• Problem to work on
Using the records below, copy every line that holds the string "will".

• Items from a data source
◆ ◆ ◆

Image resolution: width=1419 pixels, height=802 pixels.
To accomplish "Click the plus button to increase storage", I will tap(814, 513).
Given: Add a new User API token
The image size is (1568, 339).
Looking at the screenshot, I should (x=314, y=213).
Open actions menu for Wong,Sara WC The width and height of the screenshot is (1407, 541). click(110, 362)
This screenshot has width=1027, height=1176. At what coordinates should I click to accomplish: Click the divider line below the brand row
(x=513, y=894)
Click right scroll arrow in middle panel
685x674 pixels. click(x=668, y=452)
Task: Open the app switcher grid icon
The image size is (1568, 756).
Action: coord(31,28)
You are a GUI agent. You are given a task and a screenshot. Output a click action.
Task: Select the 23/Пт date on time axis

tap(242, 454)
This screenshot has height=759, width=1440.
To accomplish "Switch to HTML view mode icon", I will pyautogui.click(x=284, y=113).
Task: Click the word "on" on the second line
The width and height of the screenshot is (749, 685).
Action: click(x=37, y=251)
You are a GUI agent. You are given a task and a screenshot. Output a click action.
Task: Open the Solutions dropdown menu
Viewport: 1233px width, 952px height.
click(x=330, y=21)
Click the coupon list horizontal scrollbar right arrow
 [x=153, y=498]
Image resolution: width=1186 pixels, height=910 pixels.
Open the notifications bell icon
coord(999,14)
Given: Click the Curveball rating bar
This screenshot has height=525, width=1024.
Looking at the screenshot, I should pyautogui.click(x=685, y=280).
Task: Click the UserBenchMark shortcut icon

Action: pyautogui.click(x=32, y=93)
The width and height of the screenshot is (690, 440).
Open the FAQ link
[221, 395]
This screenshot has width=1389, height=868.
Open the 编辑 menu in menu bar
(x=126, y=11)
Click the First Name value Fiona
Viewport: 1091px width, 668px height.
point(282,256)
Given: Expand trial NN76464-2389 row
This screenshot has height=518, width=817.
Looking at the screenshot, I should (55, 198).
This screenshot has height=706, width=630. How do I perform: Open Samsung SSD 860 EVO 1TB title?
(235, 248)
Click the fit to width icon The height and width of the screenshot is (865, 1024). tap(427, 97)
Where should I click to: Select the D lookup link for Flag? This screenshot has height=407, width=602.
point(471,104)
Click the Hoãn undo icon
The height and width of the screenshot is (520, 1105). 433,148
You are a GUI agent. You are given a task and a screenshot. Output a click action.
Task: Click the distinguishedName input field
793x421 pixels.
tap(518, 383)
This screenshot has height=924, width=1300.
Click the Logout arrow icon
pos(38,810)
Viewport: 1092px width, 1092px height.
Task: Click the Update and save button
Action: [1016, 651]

◆ ◆ ◆

• Exercise output
To accomplish "Click the plus button to increase storage", I will tap(814, 513).
To accomplish "Switch to HTML view mode icon", I will pyautogui.click(x=284, y=113).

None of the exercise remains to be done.